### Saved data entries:
Start of Block

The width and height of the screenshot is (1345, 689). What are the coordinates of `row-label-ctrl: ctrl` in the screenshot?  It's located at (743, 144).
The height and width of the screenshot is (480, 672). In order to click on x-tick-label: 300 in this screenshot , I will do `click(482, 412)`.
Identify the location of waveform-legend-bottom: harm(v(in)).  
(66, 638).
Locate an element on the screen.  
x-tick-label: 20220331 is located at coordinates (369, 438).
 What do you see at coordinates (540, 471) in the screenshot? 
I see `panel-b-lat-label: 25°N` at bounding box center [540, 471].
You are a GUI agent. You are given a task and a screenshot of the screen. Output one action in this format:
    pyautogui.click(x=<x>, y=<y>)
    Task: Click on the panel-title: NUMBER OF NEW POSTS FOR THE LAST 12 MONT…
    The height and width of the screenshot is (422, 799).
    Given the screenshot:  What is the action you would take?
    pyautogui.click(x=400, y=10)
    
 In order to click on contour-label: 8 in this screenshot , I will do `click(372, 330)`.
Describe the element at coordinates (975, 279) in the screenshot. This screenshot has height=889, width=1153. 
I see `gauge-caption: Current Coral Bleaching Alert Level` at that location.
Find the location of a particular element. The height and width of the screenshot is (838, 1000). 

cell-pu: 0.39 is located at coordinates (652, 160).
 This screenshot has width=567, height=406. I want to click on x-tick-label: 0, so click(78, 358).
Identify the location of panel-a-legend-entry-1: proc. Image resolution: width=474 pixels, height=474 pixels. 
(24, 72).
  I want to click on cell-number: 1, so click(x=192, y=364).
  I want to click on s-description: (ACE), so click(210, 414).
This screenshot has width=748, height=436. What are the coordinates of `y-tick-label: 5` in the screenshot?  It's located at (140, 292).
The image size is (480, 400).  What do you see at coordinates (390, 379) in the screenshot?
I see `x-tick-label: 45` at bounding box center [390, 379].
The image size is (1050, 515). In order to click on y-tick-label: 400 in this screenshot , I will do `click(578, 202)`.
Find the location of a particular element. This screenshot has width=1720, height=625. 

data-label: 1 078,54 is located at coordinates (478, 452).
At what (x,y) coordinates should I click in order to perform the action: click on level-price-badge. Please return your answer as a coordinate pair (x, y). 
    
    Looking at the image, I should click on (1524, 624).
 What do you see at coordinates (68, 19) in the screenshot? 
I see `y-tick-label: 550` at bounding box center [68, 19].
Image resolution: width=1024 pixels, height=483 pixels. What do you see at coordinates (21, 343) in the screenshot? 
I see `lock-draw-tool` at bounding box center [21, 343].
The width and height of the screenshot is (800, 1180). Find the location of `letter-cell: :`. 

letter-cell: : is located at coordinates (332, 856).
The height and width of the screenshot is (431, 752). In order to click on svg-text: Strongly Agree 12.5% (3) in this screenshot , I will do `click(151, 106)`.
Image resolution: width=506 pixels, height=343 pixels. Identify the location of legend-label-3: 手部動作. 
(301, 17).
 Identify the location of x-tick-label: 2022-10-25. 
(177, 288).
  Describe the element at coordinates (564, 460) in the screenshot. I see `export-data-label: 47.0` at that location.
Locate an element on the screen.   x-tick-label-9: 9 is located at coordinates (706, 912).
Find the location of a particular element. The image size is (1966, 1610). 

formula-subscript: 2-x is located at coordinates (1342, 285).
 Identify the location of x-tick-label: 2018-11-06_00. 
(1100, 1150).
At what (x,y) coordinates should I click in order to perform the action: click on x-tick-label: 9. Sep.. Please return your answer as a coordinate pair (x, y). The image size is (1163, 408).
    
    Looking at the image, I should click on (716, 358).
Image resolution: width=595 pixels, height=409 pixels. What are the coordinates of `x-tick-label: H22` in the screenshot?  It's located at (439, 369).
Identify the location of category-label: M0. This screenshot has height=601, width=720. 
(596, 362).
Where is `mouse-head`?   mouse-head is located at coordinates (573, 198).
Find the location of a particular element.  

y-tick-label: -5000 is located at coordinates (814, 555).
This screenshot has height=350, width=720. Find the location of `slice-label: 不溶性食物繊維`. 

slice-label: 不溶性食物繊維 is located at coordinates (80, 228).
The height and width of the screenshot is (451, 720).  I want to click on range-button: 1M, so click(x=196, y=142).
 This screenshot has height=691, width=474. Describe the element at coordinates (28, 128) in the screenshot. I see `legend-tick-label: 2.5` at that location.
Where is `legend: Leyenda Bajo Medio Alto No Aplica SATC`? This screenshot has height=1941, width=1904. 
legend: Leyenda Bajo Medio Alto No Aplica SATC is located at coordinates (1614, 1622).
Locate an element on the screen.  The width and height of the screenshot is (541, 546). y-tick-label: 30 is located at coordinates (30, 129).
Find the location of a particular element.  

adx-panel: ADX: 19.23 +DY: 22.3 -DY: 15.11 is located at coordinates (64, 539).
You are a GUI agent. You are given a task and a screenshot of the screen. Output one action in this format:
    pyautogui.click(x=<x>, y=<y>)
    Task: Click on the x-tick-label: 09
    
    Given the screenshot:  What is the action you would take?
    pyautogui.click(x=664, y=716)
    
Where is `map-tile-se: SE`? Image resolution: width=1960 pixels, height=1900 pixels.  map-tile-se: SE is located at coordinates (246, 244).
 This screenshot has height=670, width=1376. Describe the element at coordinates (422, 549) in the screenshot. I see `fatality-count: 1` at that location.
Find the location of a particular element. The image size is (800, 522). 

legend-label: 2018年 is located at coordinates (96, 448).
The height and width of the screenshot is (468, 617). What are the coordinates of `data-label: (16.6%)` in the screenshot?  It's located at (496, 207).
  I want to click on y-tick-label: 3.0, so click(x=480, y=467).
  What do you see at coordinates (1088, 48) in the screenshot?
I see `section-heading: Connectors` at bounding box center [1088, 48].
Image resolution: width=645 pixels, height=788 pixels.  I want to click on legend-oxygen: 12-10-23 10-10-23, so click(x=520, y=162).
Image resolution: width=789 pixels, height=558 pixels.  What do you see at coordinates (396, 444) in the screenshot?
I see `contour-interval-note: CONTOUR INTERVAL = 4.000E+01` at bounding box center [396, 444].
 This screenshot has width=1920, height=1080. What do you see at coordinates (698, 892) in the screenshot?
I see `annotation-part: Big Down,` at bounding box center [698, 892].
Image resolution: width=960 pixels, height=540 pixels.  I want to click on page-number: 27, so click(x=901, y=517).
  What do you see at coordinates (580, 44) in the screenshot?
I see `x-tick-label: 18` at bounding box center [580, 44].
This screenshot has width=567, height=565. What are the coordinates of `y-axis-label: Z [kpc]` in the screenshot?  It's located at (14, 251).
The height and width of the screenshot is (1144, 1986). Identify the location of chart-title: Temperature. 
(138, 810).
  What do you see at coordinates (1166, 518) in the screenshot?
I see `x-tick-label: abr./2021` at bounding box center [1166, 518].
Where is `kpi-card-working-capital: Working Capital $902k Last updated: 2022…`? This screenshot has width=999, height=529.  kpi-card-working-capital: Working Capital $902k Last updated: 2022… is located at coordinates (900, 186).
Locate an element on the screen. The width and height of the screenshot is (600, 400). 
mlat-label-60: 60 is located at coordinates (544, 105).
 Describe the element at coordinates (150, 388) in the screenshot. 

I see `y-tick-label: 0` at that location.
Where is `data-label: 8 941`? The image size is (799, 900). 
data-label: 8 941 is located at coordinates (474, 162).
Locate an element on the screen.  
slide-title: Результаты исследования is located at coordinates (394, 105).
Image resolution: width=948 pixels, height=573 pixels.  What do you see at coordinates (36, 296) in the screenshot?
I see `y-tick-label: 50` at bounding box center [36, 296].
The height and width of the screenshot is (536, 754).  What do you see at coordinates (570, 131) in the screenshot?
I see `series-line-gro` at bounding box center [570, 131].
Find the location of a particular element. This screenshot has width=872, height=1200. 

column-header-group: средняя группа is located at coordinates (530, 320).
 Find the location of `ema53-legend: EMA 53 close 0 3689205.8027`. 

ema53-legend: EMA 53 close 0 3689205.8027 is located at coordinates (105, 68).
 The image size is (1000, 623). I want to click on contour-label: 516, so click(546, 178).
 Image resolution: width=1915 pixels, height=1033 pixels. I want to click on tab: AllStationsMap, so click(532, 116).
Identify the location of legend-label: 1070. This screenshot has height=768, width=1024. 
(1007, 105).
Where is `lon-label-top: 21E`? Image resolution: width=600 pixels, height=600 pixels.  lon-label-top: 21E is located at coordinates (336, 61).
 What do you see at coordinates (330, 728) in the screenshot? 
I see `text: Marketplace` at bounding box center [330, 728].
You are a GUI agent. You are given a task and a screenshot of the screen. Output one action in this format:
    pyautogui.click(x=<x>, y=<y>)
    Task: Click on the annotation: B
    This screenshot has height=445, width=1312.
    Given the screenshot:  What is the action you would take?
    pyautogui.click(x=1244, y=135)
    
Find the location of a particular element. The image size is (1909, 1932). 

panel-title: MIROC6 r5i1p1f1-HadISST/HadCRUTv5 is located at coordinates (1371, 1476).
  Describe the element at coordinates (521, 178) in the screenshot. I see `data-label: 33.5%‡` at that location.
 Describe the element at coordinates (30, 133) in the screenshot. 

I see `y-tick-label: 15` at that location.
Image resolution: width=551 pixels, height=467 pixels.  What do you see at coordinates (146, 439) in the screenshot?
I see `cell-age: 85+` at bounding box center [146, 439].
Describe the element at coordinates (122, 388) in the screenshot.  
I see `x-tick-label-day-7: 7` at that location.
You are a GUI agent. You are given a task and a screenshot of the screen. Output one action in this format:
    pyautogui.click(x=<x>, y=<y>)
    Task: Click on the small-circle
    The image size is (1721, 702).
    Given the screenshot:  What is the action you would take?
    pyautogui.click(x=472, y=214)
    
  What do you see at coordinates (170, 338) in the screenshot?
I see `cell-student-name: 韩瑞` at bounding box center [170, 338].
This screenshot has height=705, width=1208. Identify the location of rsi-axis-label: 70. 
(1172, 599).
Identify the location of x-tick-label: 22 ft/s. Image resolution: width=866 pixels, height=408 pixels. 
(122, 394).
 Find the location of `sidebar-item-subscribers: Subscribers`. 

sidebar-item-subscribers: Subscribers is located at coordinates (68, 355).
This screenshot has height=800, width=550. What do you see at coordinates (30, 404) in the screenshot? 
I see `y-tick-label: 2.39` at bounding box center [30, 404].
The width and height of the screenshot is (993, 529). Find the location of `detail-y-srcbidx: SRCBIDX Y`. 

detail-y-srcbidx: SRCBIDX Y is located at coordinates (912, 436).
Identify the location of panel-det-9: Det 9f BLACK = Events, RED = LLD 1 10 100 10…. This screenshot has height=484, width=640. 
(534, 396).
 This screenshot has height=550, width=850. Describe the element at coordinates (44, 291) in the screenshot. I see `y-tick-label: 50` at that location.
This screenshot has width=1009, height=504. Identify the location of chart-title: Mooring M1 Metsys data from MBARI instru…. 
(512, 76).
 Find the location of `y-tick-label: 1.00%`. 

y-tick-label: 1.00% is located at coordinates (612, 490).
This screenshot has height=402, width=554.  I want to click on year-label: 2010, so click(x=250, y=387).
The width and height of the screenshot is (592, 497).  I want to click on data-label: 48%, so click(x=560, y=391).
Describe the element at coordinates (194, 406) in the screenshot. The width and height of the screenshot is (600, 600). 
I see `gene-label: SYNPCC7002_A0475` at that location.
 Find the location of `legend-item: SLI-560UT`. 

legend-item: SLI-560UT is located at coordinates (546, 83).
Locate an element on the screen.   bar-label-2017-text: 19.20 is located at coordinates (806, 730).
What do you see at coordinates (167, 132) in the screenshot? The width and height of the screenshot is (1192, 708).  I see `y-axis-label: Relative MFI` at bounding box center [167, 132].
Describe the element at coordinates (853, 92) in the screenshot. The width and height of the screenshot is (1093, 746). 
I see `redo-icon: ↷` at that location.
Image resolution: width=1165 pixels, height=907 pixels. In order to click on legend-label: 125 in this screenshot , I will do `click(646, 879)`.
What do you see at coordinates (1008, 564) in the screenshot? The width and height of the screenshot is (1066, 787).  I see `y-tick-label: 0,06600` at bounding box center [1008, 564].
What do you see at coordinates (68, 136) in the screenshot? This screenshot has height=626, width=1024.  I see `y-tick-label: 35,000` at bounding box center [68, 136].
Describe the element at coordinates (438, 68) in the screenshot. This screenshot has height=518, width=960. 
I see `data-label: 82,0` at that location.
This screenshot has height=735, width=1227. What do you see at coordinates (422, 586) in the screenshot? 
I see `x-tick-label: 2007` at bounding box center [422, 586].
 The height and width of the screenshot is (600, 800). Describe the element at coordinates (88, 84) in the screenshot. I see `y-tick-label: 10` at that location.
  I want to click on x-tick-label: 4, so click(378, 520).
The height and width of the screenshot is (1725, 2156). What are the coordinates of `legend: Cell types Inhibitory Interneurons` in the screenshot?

End of Block

### EXERCISE OBJECTIVE:
Find each line in the listing above that has the word "particular" in it and copy those lines out. Match case exactly.

### EXPECTED ANSWER:
Find the location of a particular element. The height and width of the screenshot is (838, 1000). 
Find the location of a particular element. This screenshot has width=1720, height=625. 
Find the location of a particular element. The image size is (1966, 1610). 
Find the location of a particular element.  
Find the location of a particular element.  
Find the location of a particular element. The image size is (800, 522). 
Find the location of a particular element. This screenshot has width=872, height=1200. 
Find the location of a particular element. The image size is (1909, 1932). 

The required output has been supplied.